_Data provided_
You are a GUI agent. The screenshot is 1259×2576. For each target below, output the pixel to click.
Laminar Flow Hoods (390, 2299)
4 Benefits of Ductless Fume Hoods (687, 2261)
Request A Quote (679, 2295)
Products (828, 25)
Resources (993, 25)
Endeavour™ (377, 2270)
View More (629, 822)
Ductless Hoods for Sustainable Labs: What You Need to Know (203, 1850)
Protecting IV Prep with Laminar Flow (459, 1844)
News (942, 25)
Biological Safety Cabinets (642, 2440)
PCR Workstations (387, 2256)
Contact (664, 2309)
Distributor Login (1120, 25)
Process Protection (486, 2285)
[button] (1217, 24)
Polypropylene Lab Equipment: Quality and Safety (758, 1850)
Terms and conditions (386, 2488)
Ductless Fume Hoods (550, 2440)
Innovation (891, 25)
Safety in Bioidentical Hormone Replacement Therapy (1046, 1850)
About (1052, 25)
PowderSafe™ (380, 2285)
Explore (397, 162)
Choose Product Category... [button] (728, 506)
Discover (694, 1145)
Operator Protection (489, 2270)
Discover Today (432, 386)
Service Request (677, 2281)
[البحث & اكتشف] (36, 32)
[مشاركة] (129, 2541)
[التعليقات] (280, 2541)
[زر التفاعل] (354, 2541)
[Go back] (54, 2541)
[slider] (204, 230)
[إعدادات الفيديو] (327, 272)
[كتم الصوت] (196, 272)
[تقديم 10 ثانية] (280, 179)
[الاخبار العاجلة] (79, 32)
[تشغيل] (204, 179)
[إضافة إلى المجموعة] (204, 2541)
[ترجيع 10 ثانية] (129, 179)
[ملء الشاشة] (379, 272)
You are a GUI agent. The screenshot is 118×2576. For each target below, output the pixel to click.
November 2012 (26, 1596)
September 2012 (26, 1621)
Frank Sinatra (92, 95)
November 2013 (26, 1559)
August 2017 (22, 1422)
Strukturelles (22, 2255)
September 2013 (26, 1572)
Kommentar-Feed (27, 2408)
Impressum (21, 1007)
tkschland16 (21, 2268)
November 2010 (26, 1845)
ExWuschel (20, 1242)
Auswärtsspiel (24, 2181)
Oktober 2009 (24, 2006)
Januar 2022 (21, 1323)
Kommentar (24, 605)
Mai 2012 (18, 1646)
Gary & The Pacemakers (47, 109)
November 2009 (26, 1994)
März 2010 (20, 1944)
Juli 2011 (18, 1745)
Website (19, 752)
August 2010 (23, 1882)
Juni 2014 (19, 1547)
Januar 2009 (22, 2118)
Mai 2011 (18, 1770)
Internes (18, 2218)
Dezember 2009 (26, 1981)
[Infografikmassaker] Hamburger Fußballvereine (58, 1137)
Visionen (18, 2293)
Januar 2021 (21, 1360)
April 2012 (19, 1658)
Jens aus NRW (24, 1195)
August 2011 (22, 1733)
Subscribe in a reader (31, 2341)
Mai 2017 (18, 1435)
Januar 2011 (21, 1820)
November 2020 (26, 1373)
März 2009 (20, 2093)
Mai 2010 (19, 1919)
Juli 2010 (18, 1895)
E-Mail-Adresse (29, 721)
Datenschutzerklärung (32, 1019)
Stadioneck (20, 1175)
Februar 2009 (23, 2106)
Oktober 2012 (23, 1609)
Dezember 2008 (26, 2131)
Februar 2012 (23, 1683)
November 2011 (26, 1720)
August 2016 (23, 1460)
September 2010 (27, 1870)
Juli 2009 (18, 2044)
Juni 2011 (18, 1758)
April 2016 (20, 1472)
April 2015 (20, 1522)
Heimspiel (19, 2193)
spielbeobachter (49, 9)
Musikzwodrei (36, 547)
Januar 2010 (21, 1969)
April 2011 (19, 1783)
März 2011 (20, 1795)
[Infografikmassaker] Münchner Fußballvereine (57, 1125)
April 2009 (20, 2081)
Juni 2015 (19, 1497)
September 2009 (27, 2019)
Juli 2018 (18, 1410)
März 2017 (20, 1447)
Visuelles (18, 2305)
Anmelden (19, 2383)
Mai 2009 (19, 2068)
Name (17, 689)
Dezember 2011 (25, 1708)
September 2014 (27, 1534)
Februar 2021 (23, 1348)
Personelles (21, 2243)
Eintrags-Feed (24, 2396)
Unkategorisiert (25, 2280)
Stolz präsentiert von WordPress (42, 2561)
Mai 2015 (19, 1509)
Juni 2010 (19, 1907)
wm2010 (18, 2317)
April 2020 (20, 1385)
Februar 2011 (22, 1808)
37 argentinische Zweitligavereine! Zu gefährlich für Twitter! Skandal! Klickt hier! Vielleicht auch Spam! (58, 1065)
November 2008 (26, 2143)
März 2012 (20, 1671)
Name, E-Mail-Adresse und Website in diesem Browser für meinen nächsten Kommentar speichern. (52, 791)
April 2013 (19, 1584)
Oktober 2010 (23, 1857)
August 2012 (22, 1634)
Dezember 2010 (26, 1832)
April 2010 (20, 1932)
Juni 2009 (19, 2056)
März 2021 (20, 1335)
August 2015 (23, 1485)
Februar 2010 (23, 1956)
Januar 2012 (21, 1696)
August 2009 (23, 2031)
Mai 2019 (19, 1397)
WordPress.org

_Work order_
Retype the material above in full, exactly.

_Solved problem_
You are a GUI agent. The screenshot is 1259×2576. For each target below, output the pixel to click.
Laminar Flow Hoods (390, 2299)
4 Benefits of Ductless Fume Hoods (687, 2261)
Request A Quote (679, 2295)
Products (828, 25)
Resources (993, 25)
Endeavour™ (377, 2270)
View More (629, 822)
Ductless Hoods for Sustainable Labs: What You Need to Know (203, 1850)
Protecting IV Prep with Laminar Flow (459, 1844)
News (942, 25)
Biological Safety Cabinets (642, 2440)
PCR Workstations (387, 2256)
Contact (664, 2309)
Distributor Login (1120, 25)
Process Protection (486, 2285)
[button] (1217, 24)
Polypropylene Lab Equipment: Quality and Safety (758, 1850)
Terms and conditions (386, 2488)
Ductless Fume Hoods (550, 2440)
Innovation (891, 25)
Safety in Bioidentical Hormone Replacement Therapy (1046, 1850)
About (1052, 25)
PowderSafe™ (380, 2285)
Explore (397, 162)
Choose Product Category... [button] (728, 506)
Discover (694, 1145)
Operator Protection (489, 2270)
Discover Today (432, 386)
Service Request (677, 2281)
[البحث & اكتشف] (36, 32)
[مشاركة] (129, 2541)
[التعليقات] (280, 2541)
[زر التفاعل] (354, 2541)
[Go back] (54, 2541)
[slider] (204, 230)
[إعدادات الفيديو] (327, 272)
[كتم الصوت] (196, 272)
[تقديم 10 ثانية] (280, 179)
[الاخبار العاجلة] (79, 32)
[تشغيل] (204, 179)
[إضافة إلى المجموعة] (204, 2541)
[ترجيع 10 ثانية] (129, 179)
[ملء الشاشة] (379, 272)
You are a GUI agent. The screenshot is 118×2576. For each target below, output the pixel to click.
November 2012 (26, 1596)
September 2012 (26, 1621)
Frank Sinatra (92, 95)
November 2013 (26, 1559)
August 2017 (22, 1422)
Strukturelles (22, 2255)
September 2013 (26, 1572)
Kommentar-Feed (27, 2408)
Impressum (21, 1007)
tkschland16 (21, 2268)
November 2010 (26, 1845)
ExWuschel (20, 1242)
Auswärtsspiel (24, 2181)
Oktober 2009 (24, 2006)
Januar 2022 (21, 1323)
Kommentar (24, 605)
Mai 2012 (18, 1646)
Gary & The Pacemakers (47, 109)
November 2009 (26, 1994)
März 2010 (20, 1944)
Juli 2011 (18, 1745)
Website (19, 752)
August 2010 (23, 1882)
Juni 2014 (19, 1547)
Januar 2009 (22, 2118)
Mai 2011 (18, 1770)
Internes (18, 2218)
Dezember 2009 (26, 1981)
[Infografikmassaker] Hamburger Fußballvereine (58, 1137)
Visionen (18, 2293)
Januar 2021 (21, 1360)
April 2012 (19, 1658)
Jens aus NRW (24, 1195)
August 2011 (22, 1733)
Subscribe in a reader (31, 2341)
Mai 2017 (18, 1435)
Januar 2011 (21, 1820)
November 2020 (26, 1373)
März 2009 (20, 2093)
Mai 2010 (19, 1919)
Juli 2010 (18, 1895)
E-Mail-Adresse (29, 721)
Datenschutzerklärung (32, 1019)
Stadioneck (20, 1175)
Februar 2009 (23, 2106)
Oktober 2012 (23, 1609)
Dezember 2008 (26, 2131)
Februar 2012 (23, 1683)
November 2011 (26, 1720)
August 2016 (23, 1460)
September 2010 (27, 1870)
Juli 2009 (18, 2044)
Juni 2011 (18, 1758)
April 2016 (20, 1472)
April 2015 (20, 1522)
Heimspiel (19, 2193)
spielbeobachter (49, 9)
Musikzwodrei (36, 547)
Januar 2010 (21, 1969)
April 2011 (19, 1783)
März 2011 (20, 1795)
[Infografikmassaker] Münchner Fußballvereine (57, 1125)
April 2009 (20, 2081)
Juni 2015 (19, 1497)
September 2009 (27, 2019)
Juli 2018 (18, 1410)
März 2017 (20, 1447)
Visuelles (18, 2305)
Anmelden (19, 2383)
Mai 2009 (19, 2068)
Name (17, 689)
Dezember 2011 (25, 1708)
September 2014 (27, 1534)
Februar 2021 (23, 1348)
Personelles (21, 2243)
Eintrags-Feed (24, 2396)
Unkategorisiert (25, 2280)
Stolz präsentiert von WordPress (42, 2561)
Mai 2015 (19, 1509)
Juni 2010 (19, 1907)
wm2010 (18, 2317)
April 2020 (20, 1385)
Februar 2011 (22, 1808)
37 argentinische Zweitligavereine! Zu gefährlich für Twitter! Skandal! Klickt hier! Vielleicht auch Spam! (58, 1065)
November 2008 (26, 2143)
März 2012 (20, 1671)
Name, E-Mail-Adresse und Website in diesem Browser für meinen nächsten Kommentar speichern. (52, 791)
April 2013 (19, 1584)
Oktober 2010 (23, 1857)
August 2012 (22, 1634)
Dezember 2010 (26, 1832)
April 2010 (20, 1932)
Juni 2009 (19, 2056)
März 2021 (20, 1335)
August 2015 (23, 1485)
Februar 2010 (23, 1956)
Januar 2012 (21, 1696)
August 2009 (23, 2031)
Mai 2019 (19, 1397)
WordPress.org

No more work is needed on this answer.